TASK REQUIREMENTS —
1. Reproduce the portion of the Week 2 officiating article starting at "The 9 dumbest" and ending at "has apparently invited.".
2. Answer these questions about the Week 2 officiating article:
(a) Which team's loss to the Packers saw pass interference replay come into play?
(b) Which player spoke out about a flag?
(c) What does the ninth-ranked mistake say the Titans did?

PASSAGE —
•••••

The 9 dumbest mistakes from a ref-dominated Week 2, ranked

It’s only fitting that the same day that gave us a RamsSaints rematch would also inflict a barrage of questionable officiating decisions. After the first week, the new pass interference review rule, a direct consequence of the NFC Championship Game, seemed unnecessary but nonintrusive. After the second week, we’re already tired of the judicial activism which the new rule has apparently invited.

That’s not just because of PI replay, though that reared its ugly head in the Vikings’ loss to the Packers. There were also curious holding penalties, worse roughing the passer calls, a flag that even had Derek Carr speaking out, and the refs’ continued vendetta against the Saints.

Not every gaffe came courtesy of the “Foot Locker” folks this week — just the most egregious. Here are the nine dumbest mistakes from Sunday in Week 2:

9. The Titans lit their field on fire

Gameday operations teams don’t make many (or any) appearances on our dumbest mistakes lists. But when their goof turns into a gigantic fireball, they deserve a spot.

•••••

[Stored dataset items]

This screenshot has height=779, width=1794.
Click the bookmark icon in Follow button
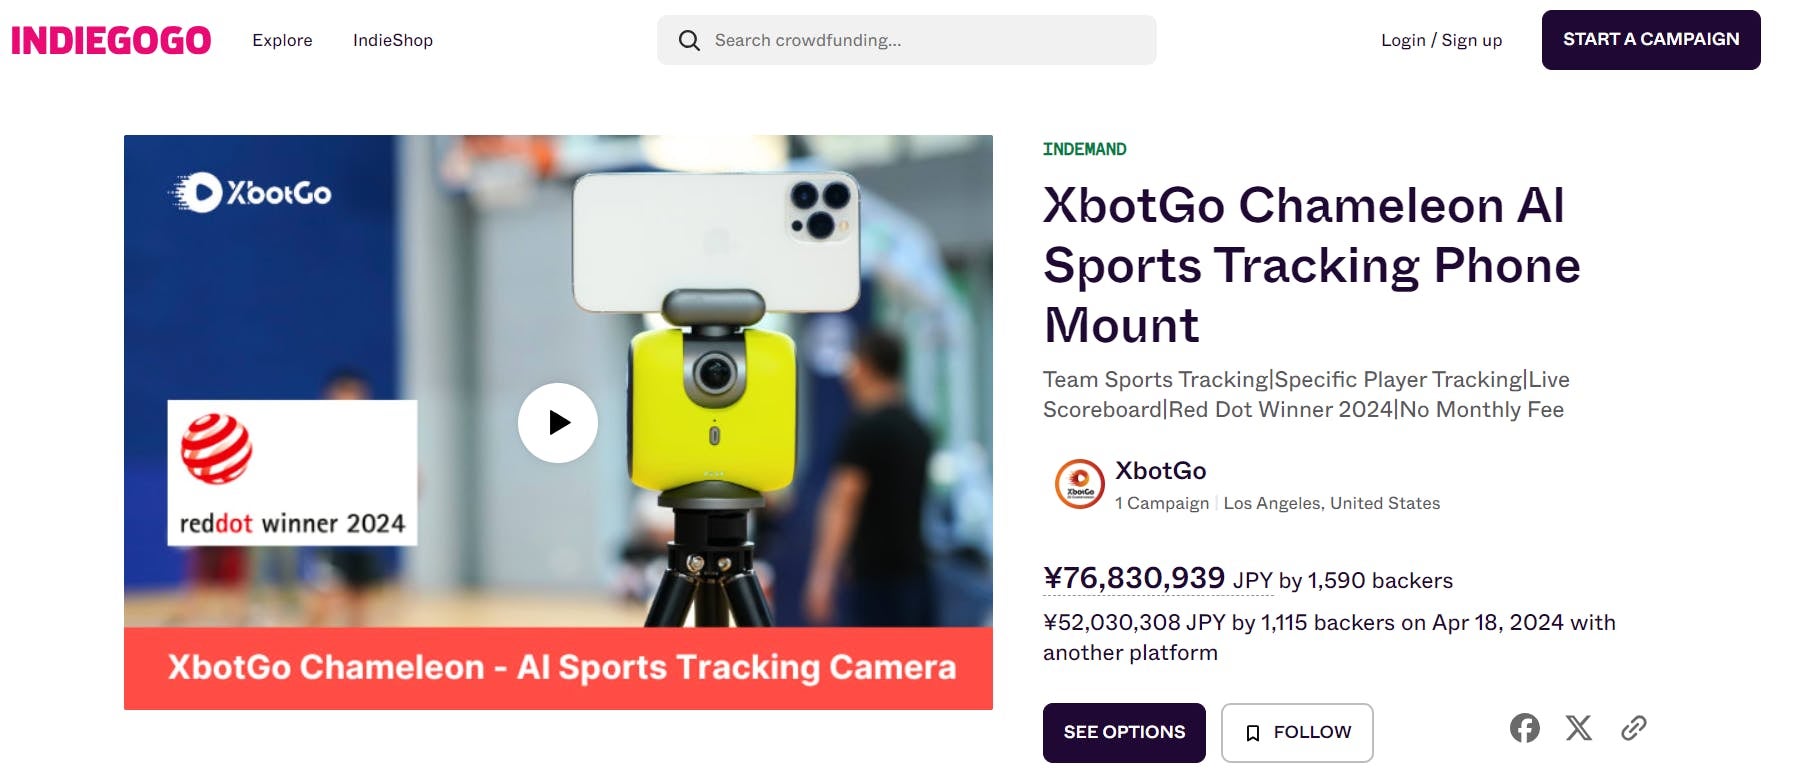tap(1253, 733)
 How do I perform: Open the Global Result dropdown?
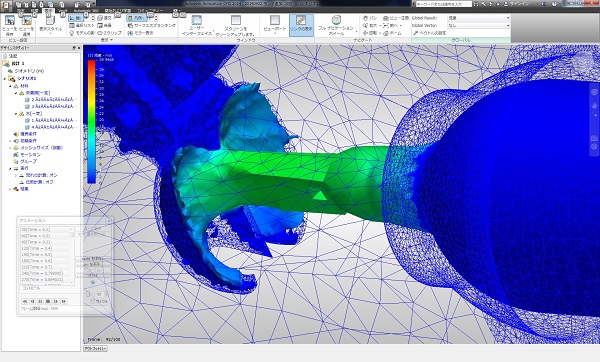point(479,18)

•••••

FINAL RESULTS —
1.
The 9 dumbest mistakes from a ref-dominated Week 2, ranked

It’s only fitting that the same day that gave us a RamsSaints rematch would also inflict a barrage of questionable officiating decisions. After the first week, the new pass interference review rule, a direct consequence of the NFC Championship Game, seemed unnecessary but nonintrusive. After the second week, we’re already tired of the judicial activism which the new rule has apparently invited.

2.
(a) The Vikings
(b) Derek Carr
(c) They lit their field on fire.